• EXCERTO DO TEXTO
..........

Para estes autores, como vimos, agora segundo Estêvão Ferreira, o relevo que intencionalidades de modernização socioeconómica e legitimações doutrinárias de cunho reformista-católico teriam assumido na “sociologia” praticada em Portugal nas décadas de 1950 e 1960 (e por Sedas Nunes em particular) justificariam a convicção de que apenas depois de abril de 1974 passariam a existir “condições sociais” para o desenvolvimento daquela disciplina “a partir da ‘consolidação do paradigma científico’” (Ferreira, 2006, p. 222). Para Estêvão Ferreira, alternativamente, o peso que o reformismo católico e o próprio corporativismo terão assumido na trajetória de Sedas Nunes, por um lado, e o facto de as instituições por si projetadas só terem sido reconhecidas após a transição democrática, por outro, não invalidam que já em 1972 estivesse concluída “uma determinante viragem no percurso daquele actor no sentido de produzir investigações no campo das ciências sociais nos contextos em que estava inserido” (Ferreira, 2006, pp. 222-223). E não só não o invalidam como terão constituído – as doutrinas e ideologias perfilhadas bem como as instituições entretanto criadas – o enquadramento geral de um processo essencialmente individual de cariz intelectual (protagonizado por aquele ator) em que, por ruturas sucessivas, se transitou da doutrinação corporativista para as modernas ciências sociais, passando pela realização de estudos sociais sobre o desenvolvimento (até à derradeira depuração epistemológica de um “conhecimento científico-social do real-social”). De acordo com o autor, semelhante viragem abriria caminho àquilo que não seria senão, afinal, a mera “legalização” da licenciatura em Sociologia no ISCTE, mas também à transformação do Gabinete de Investigações Sociais em Instituto de Ciências Sociais (ICS), em 1982, apenas possíveis no novo quadro político.

..........

• DADOS FORNECIDOS
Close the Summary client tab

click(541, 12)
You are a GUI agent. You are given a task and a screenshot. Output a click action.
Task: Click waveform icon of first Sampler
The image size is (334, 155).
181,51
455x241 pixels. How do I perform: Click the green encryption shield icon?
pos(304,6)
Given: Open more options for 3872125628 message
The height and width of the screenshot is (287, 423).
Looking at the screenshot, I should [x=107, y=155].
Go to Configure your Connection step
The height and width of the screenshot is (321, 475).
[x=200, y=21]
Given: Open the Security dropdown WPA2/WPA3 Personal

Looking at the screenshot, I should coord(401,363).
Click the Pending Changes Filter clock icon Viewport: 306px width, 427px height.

..........

• TRABALHO A REALIZAR
[1] Responda, com base no excerto sobre Sedas Nunes e a sociologia em Portugal:
(a) Em que ano, segundo Estêvão Ferreira, já estaria concluída a viragem no percurso de Sedas Nunes?
(b) Em que instituição se transformou o Gabinete de Investigações Sociais, e em que ano?
(c) Em que instituição se deu a "legalização" da licenciatura em Sociologia?
[2] Prolongue o excerto sobre Sedas Nunes e a sociologia em Portugal com um parágrafo que dê seguimento à última frase.

• RESPOSTAS POR TAREFA
[1]
(a) Em 1972.
(b) No Instituto de Ciências Sociais (ICS), em 1982.
(c) No ISCTE.

[2]
Não me ocuparei do argumento de Estêvão Ferreira em toda a sua extensão mas, para os devidos efeitos, é necessário explicitar este último ponto. Inicialmente integrado no Gabinete de Estudos Corporativos (GEC) do Centro Universitário de Lisboa da Mocidade Portuguesa, e posteriormente destacado por convite para a direção do recém-criado Centro de Estudos Sociais e Corporativos (CESC) do Ministério das Corporações, Sedas Nunes acabaria por verificar a incompatibilidade entre a estrutura social portuguesa e as teses corporativistas, a que começara por aderir. Constatação que o conduziria, então, ainda no âmbito deste enquadramento institucional genérico, à convicção da necessidade de se proceder “ao estudo aprofundado das estruturas e dos dinamismos da organização da sociedade” (Ferreira, 2006, p. 168) – e, apenas a prazo, à sociologia científica.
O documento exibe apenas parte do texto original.